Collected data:
=== Begin Enclosure ===
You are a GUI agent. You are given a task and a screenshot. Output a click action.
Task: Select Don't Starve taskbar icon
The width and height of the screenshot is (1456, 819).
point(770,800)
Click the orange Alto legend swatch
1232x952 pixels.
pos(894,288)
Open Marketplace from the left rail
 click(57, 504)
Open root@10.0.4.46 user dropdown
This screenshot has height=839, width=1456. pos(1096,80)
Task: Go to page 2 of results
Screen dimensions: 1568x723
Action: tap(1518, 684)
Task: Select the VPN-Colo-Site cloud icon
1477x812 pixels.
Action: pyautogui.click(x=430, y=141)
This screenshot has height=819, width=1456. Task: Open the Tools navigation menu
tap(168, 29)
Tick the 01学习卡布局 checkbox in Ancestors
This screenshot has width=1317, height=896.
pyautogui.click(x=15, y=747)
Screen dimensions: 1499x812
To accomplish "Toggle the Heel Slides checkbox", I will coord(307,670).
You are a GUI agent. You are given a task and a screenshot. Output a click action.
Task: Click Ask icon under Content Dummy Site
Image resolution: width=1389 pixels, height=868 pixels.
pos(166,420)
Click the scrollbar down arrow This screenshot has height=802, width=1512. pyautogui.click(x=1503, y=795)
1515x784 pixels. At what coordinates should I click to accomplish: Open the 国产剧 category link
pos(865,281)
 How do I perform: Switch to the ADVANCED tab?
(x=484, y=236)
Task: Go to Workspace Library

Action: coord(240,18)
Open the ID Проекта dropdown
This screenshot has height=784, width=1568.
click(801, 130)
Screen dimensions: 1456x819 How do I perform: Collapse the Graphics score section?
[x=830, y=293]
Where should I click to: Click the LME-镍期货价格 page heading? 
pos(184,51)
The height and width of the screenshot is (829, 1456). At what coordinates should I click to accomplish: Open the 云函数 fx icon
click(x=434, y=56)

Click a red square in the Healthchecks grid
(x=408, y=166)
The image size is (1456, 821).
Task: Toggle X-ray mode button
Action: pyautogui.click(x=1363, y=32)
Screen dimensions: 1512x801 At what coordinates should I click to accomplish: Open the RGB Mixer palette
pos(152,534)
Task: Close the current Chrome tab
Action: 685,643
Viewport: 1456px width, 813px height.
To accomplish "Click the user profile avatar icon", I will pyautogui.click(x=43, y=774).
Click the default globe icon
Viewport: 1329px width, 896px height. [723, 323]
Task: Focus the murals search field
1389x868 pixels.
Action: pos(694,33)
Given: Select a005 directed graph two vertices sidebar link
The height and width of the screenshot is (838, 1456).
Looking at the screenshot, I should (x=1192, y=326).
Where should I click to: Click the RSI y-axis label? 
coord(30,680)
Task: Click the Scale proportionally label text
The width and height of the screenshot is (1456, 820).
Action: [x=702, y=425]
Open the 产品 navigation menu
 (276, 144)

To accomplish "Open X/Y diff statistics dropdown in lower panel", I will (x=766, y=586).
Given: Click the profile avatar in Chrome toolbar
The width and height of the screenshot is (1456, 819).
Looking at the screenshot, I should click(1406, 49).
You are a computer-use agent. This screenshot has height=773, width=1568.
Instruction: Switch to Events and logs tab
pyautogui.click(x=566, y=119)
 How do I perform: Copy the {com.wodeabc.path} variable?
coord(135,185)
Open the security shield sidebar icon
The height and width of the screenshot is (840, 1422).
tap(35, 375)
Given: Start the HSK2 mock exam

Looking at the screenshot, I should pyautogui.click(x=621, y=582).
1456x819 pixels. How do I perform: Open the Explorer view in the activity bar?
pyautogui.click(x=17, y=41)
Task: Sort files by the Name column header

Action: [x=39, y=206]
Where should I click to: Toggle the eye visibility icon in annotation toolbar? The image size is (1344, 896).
=== End Enclosure ===
▸ **AIM OF THE TASK**:
Working through the records above, copy each one exactly.

▸ **ANSWER TO THIS PROBLEM**:
You are a GUI agent. You are given a task and a screenshot. Output a click action.
Task: Select Don't Starve taskbar icon
The width and height of the screenshot is (1456, 819).
point(770,800)
Click the orange Alto legend swatch
1232x952 pixels.
pos(894,288)
Open Marketplace from the left rail
 click(57, 504)
Open root@10.0.4.46 user dropdown
This screenshot has height=839, width=1456. pos(1096,80)
Task: Go to page 2 of results
Screen dimensions: 1568x723
Action: tap(1518, 684)
Task: Select the VPN-Colo-Site cloud icon
1477x812 pixels.
Action: pyautogui.click(x=430, y=141)
This screenshot has height=819, width=1456. Task: Open the Tools navigation menu
tap(168, 29)
Tick the 01学习卡布局 checkbox in Ancestors
This screenshot has width=1317, height=896.
pyautogui.click(x=15, y=747)
Screen dimensions: 1499x812
To accomplish "Toggle the Heel Slides checkbox", I will coord(307,670).
You are a GUI agent. You are given a task and a screenshot. Output a click action.
Task: Click Ask icon under Content Dummy Site
Image resolution: width=1389 pixels, height=868 pixels.
pos(166,420)
Click the scrollbar down arrow This screenshot has height=802, width=1512. pyautogui.click(x=1503, y=795)
1515x784 pixels. At what coordinates should I click to accomplish: Open the 国产剧 category link
pos(865,281)
 How do I perform: Switch to the ADVANCED tab?
(x=484, y=236)
Task: Go to Workspace Library

Action: coord(240,18)
Open the ID Проекта dropdown
This screenshot has height=784, width=1568.
click(801, 130)
Screen dimensions: 1456x819 How do I perform: Collapse the Graphics score section?
[x=830, y=293]
Where should I click to: Click the LME-镍期货价格 page heading? 
pos(184,51)
The height and width of the screenshot is (829, 1456). At what coordinates should I click to accomplish: Open the 云函数 fx icon
click(x=434, y=56)

Click a red square in the Healthchecks grid
(x=408, y=166)
The image size is (1456, 821).
Task: Toggle X-ray mode button
Action: pyautogui.click(x=1363, y=32)
Screen dimensions: 1512x801 At what coordinates should I click to accomplish: Open the RGB Mixer palette
pos(152,534)
Task: Close the current Chrome tab
Action: 685,643
Viewport: 1456px width, 813px height.
To accomplish "Click the user profile avatar icon", I will pyautogui.click(x=43, y=774).
Click the default globe icon
Viewport: 1329px width, 896px height. [723, 323]
Task: Focus the murals search field
1389x868 pixels.
Action: pos(694,33)
Given: Select a005 directed graph two vertices sidebar link
The height and width of the screenshot is (838, 1456).
Looking at the screenshot, I should (x=1192, y=326).
Where should I click to: Click the RSI y-axis label? 
coord(30,680)
Task: Click the Scale proportionally label text
The width and height of the screenshot is (1456, 820).
Action: [x=702, y=425]
Open the 产品 navigation menu
 (276, 144)

To accomplish "Open X/Y diff statistics dropdown in lower panel", I will (x=766, y=586).
Given: Click the profile avatar in Chrome toolbar
The width and height of the screenshot is (1456, 819).
Looking at the screenshot, I should click(1406, 49).
You are a computer-use agent. This screenshot has height=773, width=1568.
Instruction: Switch to Events and logs tab
pyautogui.click(x=566, y=119)
 How do I perform: Copy the {com.wodeabc.path} variable?
coord(135,185)
Open the security shield sidebar icon
The height and width of the screenshot is (840, 1422).
tap(35, 375)
Given: Start the HSK2 mock exam

Looking at the screenshot, I should pyautogui.click(x=621, y=582).
1456x819 pixels. How do I perform: Open the Explorer view in the activity bar?
pyautogui.click(x=17, y=41)
Task: Sort files by the Name column header

Action: [x=39, y=206]
Where should I click to: Toggle the eye visibility icon in annotation toolbar? The image size is (1344, 896).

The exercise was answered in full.